> Consignes:
- a) D'après l'extrait sur le harcèlement scolaire, quels bénéfices les élèves qui harcèlent en tirent-ils selon Benoît Galand ?
- b) Résumez en deux phrases l'extrait sur le harcèlement scolaire.
- c) Poursuivez le texte sur le harcèlement scolaire à la suite de sa dernière phrase.

==== Extrait du document

Un terrain favorable

« Sans être déterminants, certains facteurs de risques peuvent être dénombrés, analyse Eric Debarbieux, philosophe et professeur en sciences de l’éducation. Le tempérament ou le caractère peuvent jouer un rôle, comme les facteurs familiaux. » Parmi ces derniers, le pédagogue cite par exemple celui de l’enfant cherchant sans arrêt l’attention de ses parents, déboussolé par une alternance de cajoleries et de rejets. Ou bien celui de l’adolescent élevé dans un style parental autoritariste. « Celui qui envoie perpétuellement le message : ‘Tu veux régler tes problèmes ? Sois brutal ! » », poursuit le spécialiste. Mais quand un enfant se glisse dans le rôle du harceleur, il s’agit souvent avant tout d’une histoire de circonstances. « Le déclic du harceleur peut-être provoqué par de multiples éléments : une situation de chômage d’un de ces parents, de séparation parentale, ou même d’un enfant malmené par un enseignant », pointe Nicole Catheline, pédopsychiatre spécialiste du harcèlement scolaire. 
Ce déclic peut aussi être provoqué par une situation bien plus banale, comme le passage d’un établissement à un autre. Le passage de la primaire au collège peut être propice à la naissance de ce comportement, alors que les élèves doivent se redéfinir à l’orée de l’adolescence. Ils rencontrent alors de multiples difficultés, à la fois sociales, intellectuelles, ou bien amoureuses. « Je me souviens du cas de cette jeune fille qui se faisait découper systématiquement ses sous-vêtements dans sa chambre à l’internat, raconte le psychiatre Xavier Pommereau, psychiatre à Bordeaux et spécialiste de l’adolescence en difficulté. J’ai fini par comprendre que la bande qui la prenait pour cible avait une fille en son centre, qui avait fait des avances à la victime. Elle lui avait dit non, et était désormais devenue harceleuse après avoir été éconduite. » Un exemple de blessure d’orgueil parmi d’autres. « Le harceleur n’est pas forcément très rassuré lui-même par ce qu’il est, pointe la pédopsychiatre. Mais il peut tomber sur quelqu’un d’encore moins assuré que lui, qui n’a pas la même façon de gérer ses difficultés. » La cible choisie joue alors un peu le rôle de miroir. « L’élève va prendre le second pour cible et va avoir la sensation de résister à ses propres insécurités en le harcelant », poursuit-elle.  

Exclusion sociale

Le harcèlement touche ici à sa principale fonction : celle d’un marche-pied social pour l’élève qui le pratique. « Il y a des cas d’élèves qui n’ont pas forcément une mauvaise mauvaise estime d’eux-mêmes, qui ne sont apparemment pas en souffrance, ni spécialement isolés socialement, et qui, pourtant, harcèlent », remarque Benoît Galand, docteur en psychologie et professeur en sciences de l’éducation à l’Université catholique de Louvain. Pour quelle raison ? « Ils ont essayé une fois et cela leur a apporté des bénéfices, alors ils continuent, poursuit le chercheur. Ces derniers sont simples : le statut et le pouvoir. »

========
==== Liste des entrées

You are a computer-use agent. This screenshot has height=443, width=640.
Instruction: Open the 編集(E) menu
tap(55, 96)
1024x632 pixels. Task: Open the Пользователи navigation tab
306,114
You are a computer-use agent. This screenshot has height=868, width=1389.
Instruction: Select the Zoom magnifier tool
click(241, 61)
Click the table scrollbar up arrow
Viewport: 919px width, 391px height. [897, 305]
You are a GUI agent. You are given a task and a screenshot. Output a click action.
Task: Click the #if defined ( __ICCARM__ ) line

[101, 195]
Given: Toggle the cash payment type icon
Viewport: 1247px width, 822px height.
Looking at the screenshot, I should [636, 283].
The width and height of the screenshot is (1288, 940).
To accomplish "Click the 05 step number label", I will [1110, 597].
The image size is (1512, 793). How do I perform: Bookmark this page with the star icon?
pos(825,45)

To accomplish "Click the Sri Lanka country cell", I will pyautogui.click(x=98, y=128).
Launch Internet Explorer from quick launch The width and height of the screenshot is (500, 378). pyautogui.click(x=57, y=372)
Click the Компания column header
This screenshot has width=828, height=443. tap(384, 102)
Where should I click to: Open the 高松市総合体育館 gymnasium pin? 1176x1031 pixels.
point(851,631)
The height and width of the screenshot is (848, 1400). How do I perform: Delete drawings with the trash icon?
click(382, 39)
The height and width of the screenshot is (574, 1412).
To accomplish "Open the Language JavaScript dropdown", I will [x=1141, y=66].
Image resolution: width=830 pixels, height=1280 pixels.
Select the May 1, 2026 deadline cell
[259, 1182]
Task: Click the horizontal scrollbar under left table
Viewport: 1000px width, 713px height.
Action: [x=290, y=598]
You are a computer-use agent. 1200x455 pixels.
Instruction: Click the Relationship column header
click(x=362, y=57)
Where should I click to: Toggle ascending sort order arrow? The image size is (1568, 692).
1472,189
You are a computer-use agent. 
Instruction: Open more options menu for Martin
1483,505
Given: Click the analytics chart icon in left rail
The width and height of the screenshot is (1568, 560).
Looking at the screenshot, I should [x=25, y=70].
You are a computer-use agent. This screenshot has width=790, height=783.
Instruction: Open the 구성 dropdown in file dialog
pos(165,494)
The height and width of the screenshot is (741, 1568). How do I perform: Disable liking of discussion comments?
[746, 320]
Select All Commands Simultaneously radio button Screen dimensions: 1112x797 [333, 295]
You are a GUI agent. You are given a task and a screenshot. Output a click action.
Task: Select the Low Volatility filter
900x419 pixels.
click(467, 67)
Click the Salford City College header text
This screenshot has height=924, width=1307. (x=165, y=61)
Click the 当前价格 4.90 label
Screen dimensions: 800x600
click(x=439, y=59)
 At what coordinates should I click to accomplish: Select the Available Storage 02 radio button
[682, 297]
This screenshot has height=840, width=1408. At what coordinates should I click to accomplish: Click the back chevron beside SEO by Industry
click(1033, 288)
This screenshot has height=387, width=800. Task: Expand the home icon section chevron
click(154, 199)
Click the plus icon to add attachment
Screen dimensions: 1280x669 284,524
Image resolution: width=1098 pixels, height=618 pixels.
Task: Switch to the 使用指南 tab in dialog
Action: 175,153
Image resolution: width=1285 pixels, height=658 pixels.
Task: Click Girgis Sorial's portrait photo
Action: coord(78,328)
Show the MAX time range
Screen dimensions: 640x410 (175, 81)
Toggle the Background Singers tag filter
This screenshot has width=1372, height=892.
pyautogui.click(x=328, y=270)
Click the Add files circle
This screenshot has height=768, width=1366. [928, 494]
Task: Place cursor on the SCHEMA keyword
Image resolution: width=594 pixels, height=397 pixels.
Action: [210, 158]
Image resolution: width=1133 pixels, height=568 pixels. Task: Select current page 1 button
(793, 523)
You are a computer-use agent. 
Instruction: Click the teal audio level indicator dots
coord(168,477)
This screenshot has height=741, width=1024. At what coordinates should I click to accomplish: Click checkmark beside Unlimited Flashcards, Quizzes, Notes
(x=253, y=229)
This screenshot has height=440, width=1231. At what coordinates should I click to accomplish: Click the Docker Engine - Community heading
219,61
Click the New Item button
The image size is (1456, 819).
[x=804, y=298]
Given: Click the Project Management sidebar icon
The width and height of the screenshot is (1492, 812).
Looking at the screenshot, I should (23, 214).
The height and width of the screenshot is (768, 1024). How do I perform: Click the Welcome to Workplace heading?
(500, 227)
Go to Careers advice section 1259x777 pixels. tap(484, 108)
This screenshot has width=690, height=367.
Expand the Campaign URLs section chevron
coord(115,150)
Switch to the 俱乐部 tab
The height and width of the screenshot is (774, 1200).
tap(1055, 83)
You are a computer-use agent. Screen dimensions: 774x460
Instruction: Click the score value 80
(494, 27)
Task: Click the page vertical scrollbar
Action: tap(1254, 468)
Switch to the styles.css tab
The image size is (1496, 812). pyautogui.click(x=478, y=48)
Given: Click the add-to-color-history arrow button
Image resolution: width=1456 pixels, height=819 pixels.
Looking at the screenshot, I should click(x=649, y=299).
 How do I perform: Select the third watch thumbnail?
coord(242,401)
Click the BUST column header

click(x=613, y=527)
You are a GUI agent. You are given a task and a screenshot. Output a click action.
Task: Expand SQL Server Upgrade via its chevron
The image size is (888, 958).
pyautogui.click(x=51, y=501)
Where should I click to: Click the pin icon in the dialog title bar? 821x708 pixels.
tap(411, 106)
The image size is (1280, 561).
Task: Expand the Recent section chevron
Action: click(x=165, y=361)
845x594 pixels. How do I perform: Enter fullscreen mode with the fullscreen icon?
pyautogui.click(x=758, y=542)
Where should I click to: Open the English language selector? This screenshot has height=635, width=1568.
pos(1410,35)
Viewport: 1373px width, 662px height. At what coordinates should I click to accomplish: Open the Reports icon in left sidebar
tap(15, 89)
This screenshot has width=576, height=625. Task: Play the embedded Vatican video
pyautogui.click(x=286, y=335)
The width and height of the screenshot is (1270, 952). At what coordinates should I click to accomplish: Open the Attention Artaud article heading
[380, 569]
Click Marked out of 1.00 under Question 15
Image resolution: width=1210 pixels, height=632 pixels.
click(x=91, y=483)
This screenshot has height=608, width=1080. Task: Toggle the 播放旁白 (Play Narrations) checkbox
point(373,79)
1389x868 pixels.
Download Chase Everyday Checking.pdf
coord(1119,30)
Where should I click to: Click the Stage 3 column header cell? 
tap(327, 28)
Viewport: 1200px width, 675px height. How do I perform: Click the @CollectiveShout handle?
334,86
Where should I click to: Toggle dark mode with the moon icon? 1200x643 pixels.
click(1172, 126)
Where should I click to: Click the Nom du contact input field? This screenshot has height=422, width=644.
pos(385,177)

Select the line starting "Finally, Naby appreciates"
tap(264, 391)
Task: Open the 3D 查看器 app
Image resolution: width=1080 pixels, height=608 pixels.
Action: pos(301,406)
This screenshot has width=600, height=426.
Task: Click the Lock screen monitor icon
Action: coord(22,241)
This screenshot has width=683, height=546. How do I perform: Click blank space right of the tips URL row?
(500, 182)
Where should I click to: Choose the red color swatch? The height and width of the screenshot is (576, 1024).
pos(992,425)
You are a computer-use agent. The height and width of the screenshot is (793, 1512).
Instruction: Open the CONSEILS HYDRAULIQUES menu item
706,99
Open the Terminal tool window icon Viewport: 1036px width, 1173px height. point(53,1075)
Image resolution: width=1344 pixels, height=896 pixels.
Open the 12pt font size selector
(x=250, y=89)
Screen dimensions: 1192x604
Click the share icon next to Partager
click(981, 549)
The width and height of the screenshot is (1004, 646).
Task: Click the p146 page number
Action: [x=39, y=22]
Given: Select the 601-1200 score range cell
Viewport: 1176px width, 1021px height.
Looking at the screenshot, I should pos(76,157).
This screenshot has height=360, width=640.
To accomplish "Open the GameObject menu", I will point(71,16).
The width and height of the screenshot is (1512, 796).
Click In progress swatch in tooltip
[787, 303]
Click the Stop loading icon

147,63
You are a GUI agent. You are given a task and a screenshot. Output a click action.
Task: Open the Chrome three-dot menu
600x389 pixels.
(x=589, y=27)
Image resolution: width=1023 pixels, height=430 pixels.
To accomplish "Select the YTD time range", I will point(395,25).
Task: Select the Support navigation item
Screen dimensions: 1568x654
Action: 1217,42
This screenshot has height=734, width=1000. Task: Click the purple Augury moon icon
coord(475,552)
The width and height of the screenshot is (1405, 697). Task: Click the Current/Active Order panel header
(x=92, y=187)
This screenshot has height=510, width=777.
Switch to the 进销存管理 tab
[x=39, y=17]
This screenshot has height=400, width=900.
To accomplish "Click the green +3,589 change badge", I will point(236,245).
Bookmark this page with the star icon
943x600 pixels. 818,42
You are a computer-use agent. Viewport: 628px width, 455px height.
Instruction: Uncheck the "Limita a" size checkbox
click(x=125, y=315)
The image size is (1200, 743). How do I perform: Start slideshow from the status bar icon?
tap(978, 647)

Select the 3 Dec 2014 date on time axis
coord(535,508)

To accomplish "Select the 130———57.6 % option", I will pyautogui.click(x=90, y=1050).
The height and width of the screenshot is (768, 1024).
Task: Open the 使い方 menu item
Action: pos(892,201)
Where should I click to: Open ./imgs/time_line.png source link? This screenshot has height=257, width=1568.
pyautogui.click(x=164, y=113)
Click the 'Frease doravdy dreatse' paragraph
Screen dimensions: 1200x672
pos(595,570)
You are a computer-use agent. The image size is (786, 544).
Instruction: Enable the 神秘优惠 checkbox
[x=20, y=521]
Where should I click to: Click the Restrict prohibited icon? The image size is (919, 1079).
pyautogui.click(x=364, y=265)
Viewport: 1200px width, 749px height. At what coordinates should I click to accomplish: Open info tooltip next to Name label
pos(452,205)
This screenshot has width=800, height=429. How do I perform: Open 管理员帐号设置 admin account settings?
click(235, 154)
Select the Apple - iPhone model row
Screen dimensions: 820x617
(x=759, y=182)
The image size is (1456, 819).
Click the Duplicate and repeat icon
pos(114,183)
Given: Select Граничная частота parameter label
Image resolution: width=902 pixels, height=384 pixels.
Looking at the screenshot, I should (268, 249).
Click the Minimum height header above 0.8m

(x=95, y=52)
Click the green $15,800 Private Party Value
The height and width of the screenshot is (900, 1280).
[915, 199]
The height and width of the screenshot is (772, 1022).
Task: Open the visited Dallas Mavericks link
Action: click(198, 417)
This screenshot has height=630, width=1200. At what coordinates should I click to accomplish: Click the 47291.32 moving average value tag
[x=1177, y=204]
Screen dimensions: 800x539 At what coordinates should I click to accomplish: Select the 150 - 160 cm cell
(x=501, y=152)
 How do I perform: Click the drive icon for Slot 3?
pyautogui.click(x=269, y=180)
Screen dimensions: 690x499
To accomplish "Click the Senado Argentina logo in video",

========

> Réponses:
- a) Le statut et le pouvoir.

- b) Selon les spécialistes cités, des facteurs comme le tempérament, le contexte familial ou des circonstances telles que le chômage d'un parent, une séparation ou le passage de la primaire au collège peuvent déclencher un comportement de harceleur. Le harcèlement sert aussi de marche-pied social, certains élèves continuant de harceler parce que cela leur apporte statut et pouvoir.

- c)
Julien Cattaneo, ancien conseiller principal d’éducation et créateur de l’association de prévention contre le harcèlement scolaire « Jouons dans la même équipe », l’a constaté dans la cour de son ancien établissement. « Je me souviens d’un groupe de filles de 4ème qui s’étaient proclamées les ‘populaires’. Elles pratiquaient une forme de harcèlement bien spécifique : celle de l’exclusion sociale, raconte-t-il. Il était symbolisé par un banc, proclamé ‘le banc des populaires’, sur lequel il était impossible de s’asseoir si vous ne faisiez pas partie de la bande. Vous étiez exclu et dénigré si vous n’aviez pas une marque de sac bien spécifique, un maquillage particulier. »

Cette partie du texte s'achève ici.